Echo the items from the line containing "Task: Toggle the" up to and including the line containing "Click the underlined Europe heading", leaving out the pictures.
** START MATERIAL SUPPLIED **
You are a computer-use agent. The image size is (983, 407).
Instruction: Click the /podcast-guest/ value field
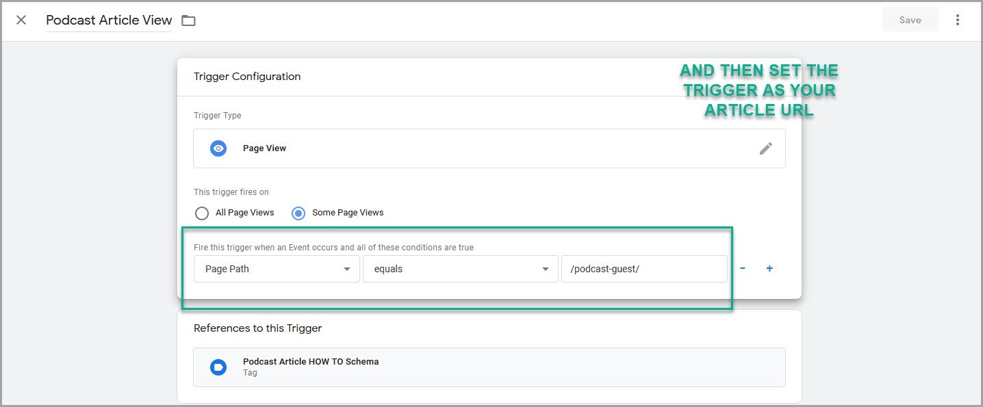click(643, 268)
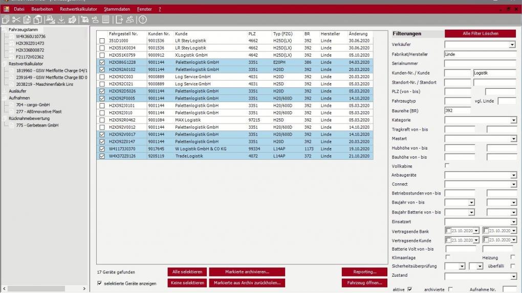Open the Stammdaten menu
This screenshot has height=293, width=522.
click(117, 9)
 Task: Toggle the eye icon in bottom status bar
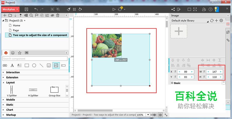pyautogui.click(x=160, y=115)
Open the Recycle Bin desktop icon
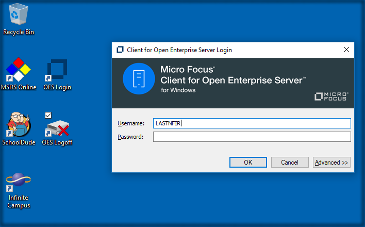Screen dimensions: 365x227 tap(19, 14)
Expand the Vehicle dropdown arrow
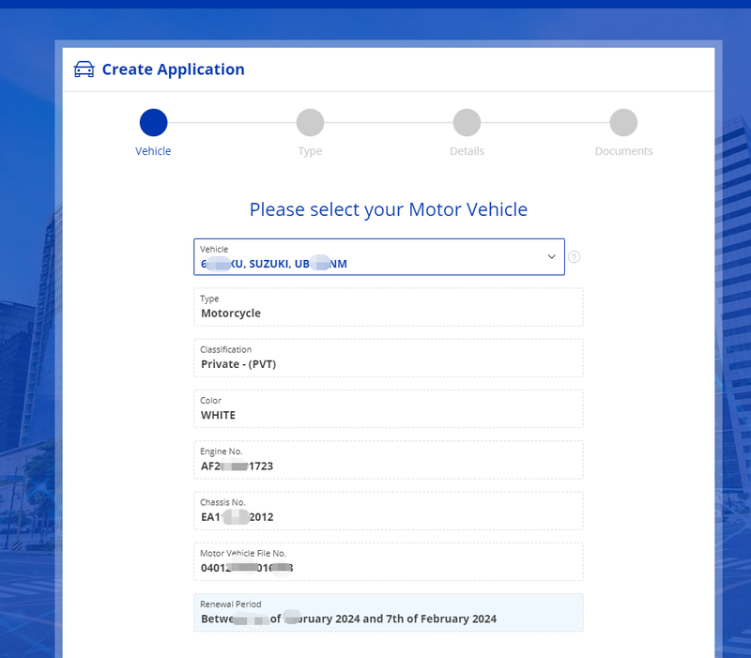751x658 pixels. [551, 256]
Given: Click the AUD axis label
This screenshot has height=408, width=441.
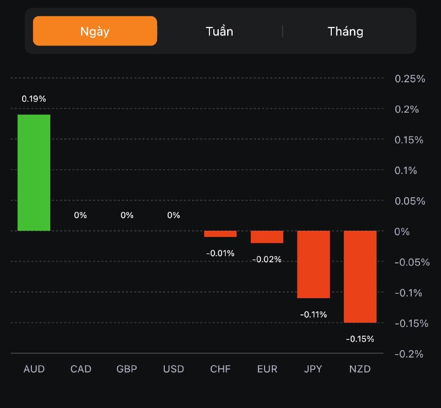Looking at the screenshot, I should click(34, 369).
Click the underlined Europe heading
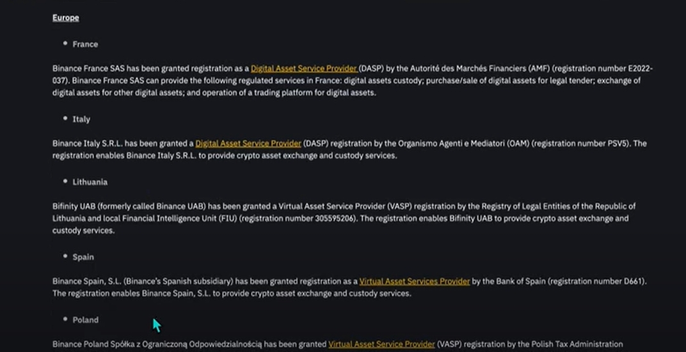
** END MATERIAL SUPPLIED **
** START MATERIAL SUPPLIED **
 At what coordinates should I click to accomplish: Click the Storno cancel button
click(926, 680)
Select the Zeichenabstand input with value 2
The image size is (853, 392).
** END MATERIAL SUPPLIED **
** START MATERIAL SUPPLIED **
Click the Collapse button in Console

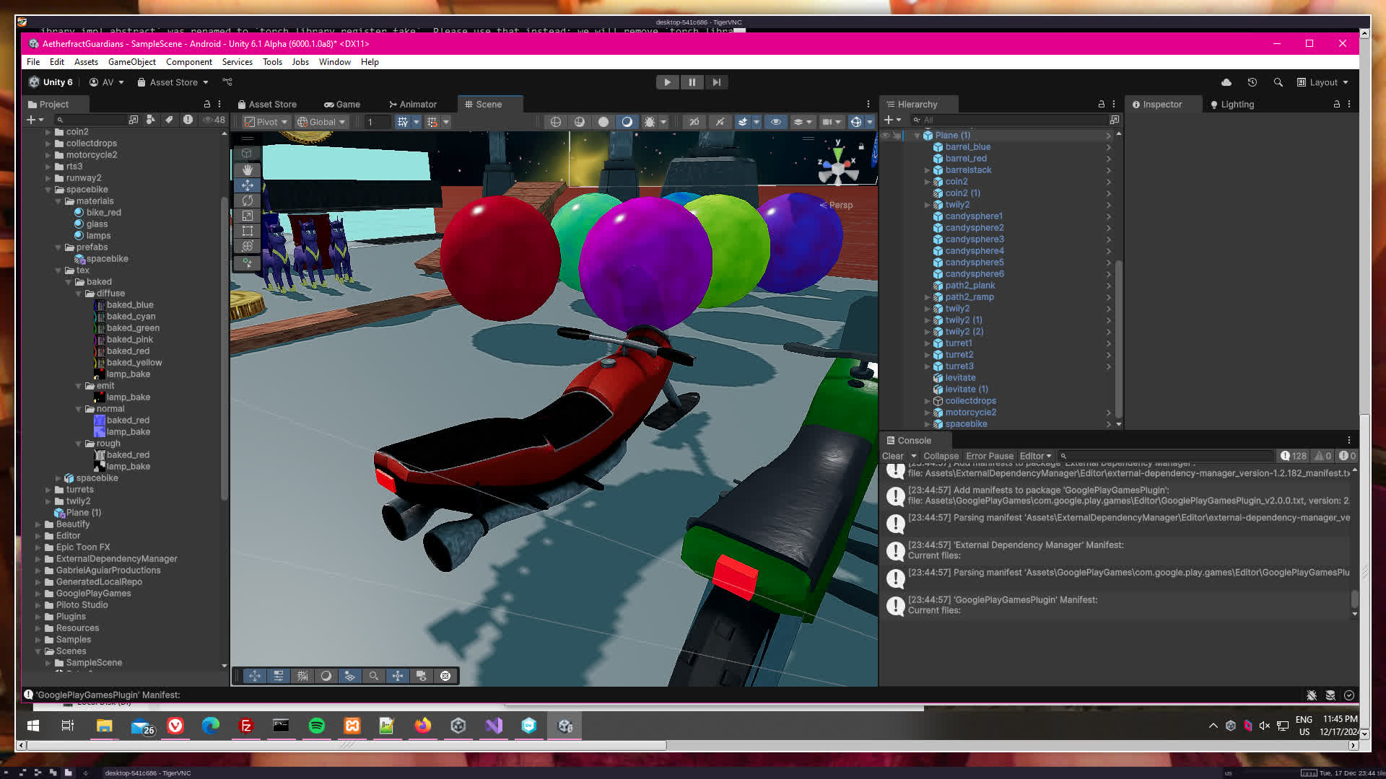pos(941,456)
** END MATERIAL SUPPLIED **
**RESULT OF THE TASK:**
 Task: Toggle the eye icon in bottom status bar
pyautogui.click(x=160, y=115)
Open the Recycle Bin desktop icon
Screen dimensions: 365x227 tap(19, 14)
Expand the Vehicle dropdown arrow
751x658 pixels. [551, 256]
Given: Click the AUD axis label
This screenshot has height=408, width=441.
Looking at the screenshot, I should click(34, 369).
Click the underlined Europe heading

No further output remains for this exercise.